De solidaire premieregeling is een meer collectieve regeling, waarin deelnemers risico’s met elkaar delen. Ze kunnen niet zelf kiezen hoe hun pensioenvermogen belegd wordt. Wel moet periodiek onderzoek gedaan worden naar hun risicobereidheid. De flexibele premieregeling is een meer individuele regeling, waarbij deelnemers zelf kunnen kiezen hoe risicovol ze hun pensioenvermogen willen beleggen. ‘De mate van solidariteit is het grootste verschil tussen de twee regelingen’, zegt Hulsewé. ‘Maar binnen de twee regelingen kun je ook weer allerlei varianten aanbrengen. 

’ Zo is het delen van risico’s verplicht in de solidaire premieregeling, maar aan de flexibele premieregeling kan een zogenoemde solidariteitsreserve toegevoegd worden, waardoor het ook mogelijk is om onderling risico’s te delen. Overigens zijn alle details van het nieuwe stelsel nog niet uitgewerkt; het wetsvoorstel gaat pas begin 2022 naar de Tweede Kamer. 

De invoering van het nieuwe pensioenstelsel is een ingrijpende stelselherziening waar alle pensioenfondsen, werkgevers en deelnemers voor de toekomstige pensioenopbouw mee te maken krijgen.

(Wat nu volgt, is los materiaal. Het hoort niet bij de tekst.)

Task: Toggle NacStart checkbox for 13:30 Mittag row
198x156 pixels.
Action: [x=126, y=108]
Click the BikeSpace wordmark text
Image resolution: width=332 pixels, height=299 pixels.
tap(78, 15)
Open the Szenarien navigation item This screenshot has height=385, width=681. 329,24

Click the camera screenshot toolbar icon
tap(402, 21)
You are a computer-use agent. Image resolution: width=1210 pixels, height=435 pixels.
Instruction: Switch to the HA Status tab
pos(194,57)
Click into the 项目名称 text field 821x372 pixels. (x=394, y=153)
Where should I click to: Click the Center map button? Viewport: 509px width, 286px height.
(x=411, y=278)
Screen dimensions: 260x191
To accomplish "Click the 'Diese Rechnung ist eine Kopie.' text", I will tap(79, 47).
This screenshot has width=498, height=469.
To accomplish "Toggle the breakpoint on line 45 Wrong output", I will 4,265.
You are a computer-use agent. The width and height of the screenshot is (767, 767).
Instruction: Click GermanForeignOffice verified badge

Alle fondsen zijn verplicht om over te stappen op de solidaire of flexibele regeling. Dit zijn allebei premieregelingen: de premie is het uitgangspunt. Deelnemers betalen een pensioenpremie en de hoogte van de pensioenuitkering hangt af van de beleggingsresultaten. Dat is het belangrijkste verschil met het huidige pensioenstelsel, waar bij veel pensioenfondsen, ook bij SPMS, de uitkering het uitgangspunt is.

Tekst gaat door onder de afbeelding.

Geen probleem

‘Eigenlijk is het nieuwe pensioenstelsel voor SPMS niet nodig’, zegt Hulsewé. ‘Problemen waar veel andere pensioenfondsen tegenaan lopen, spelen bij ons niet.’ Marc Heemskerk van pensioenconsultant Mercer, die als certificerend actuaris toetst of SPMS voldoet aan de eisen van de Wet verplichte beroepspensioenregeling, is het met hem eens. Veel pensioenfondsen hebben als gevolg van de lage rente een lage dekkingsgraad en kunnen de pensioenen al jaren niet meer indexeren. Hierdoor hebben veel mensen nog maar weinig vertrouwen in het stelsel. 

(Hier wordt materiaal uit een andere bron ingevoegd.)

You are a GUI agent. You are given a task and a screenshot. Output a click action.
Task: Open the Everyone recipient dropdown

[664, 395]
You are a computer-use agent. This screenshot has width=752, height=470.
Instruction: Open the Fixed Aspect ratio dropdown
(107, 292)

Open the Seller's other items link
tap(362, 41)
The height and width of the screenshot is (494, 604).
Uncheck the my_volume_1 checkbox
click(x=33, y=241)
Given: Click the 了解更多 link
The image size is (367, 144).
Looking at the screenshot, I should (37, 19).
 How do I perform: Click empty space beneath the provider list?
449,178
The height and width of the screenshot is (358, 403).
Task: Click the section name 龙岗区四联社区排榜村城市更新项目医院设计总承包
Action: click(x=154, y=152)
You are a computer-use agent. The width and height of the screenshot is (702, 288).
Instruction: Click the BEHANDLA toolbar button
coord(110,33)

Volgens Heemskerk is herstel van het vertrouwen de belangrijkste reden voor de herziening van het pensioenstelsel. ‘SPMS heeft een heel hoge dekkingsgraad en een vaste indexatie van 3%, dus SPMS kent dit probleem niet.’ De flexibilisering van de arbeidsmarkt is ook een belangrijke reden voor de herziening van het stelsel, aldus Heemskerk. Het huidige stelsel is erop gebaseerd dat mensen hun hele werkzame leven deelnemen aan een pensioenfonds. De pensioenpremie die zij betalen is een doorsneepremie. 

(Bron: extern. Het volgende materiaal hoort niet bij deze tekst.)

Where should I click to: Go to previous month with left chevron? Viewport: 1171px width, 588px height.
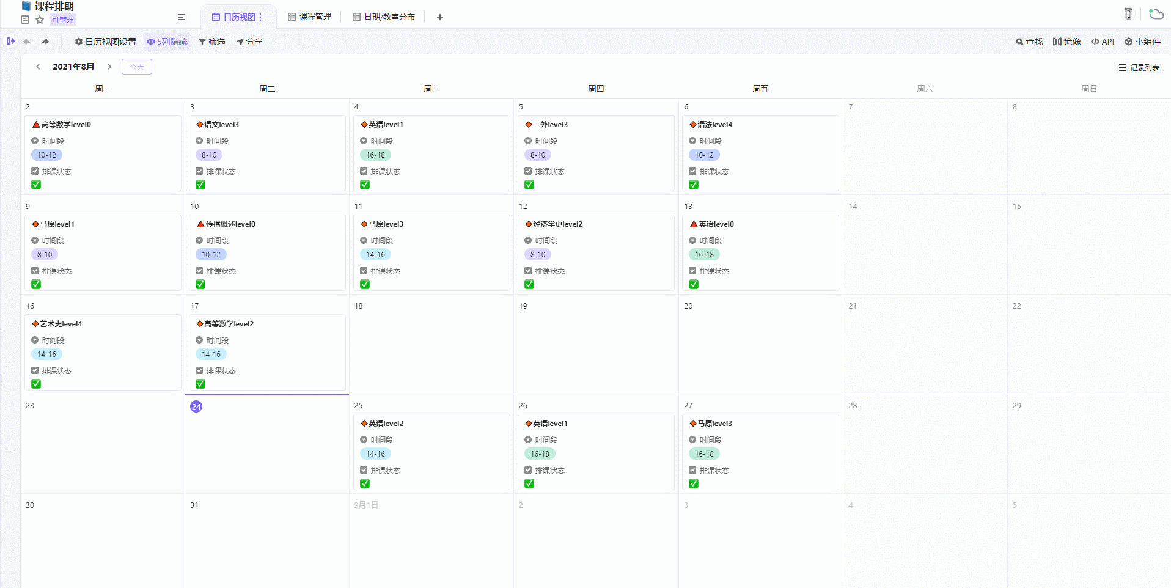38,67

Het gevolg van de doorsneepremie is dat jongeren feitelijk te veel premie betalen – hun premie kan immers nog jarenlang renderen – en ouderen te weinig. Als iemand zijn hele werkzame leven deelneemt aan een pensioenfonds, is dat geen probleem. Per saldo leidt het tot een eerlijke uitkomst. Maar omdat steeds meer mensen al dan niet vrijwillig enige tijd zzp'er zijn – en dan niet meer deelnemen aan een pensioenfonds – is de doorsneepremie niet passend meer. 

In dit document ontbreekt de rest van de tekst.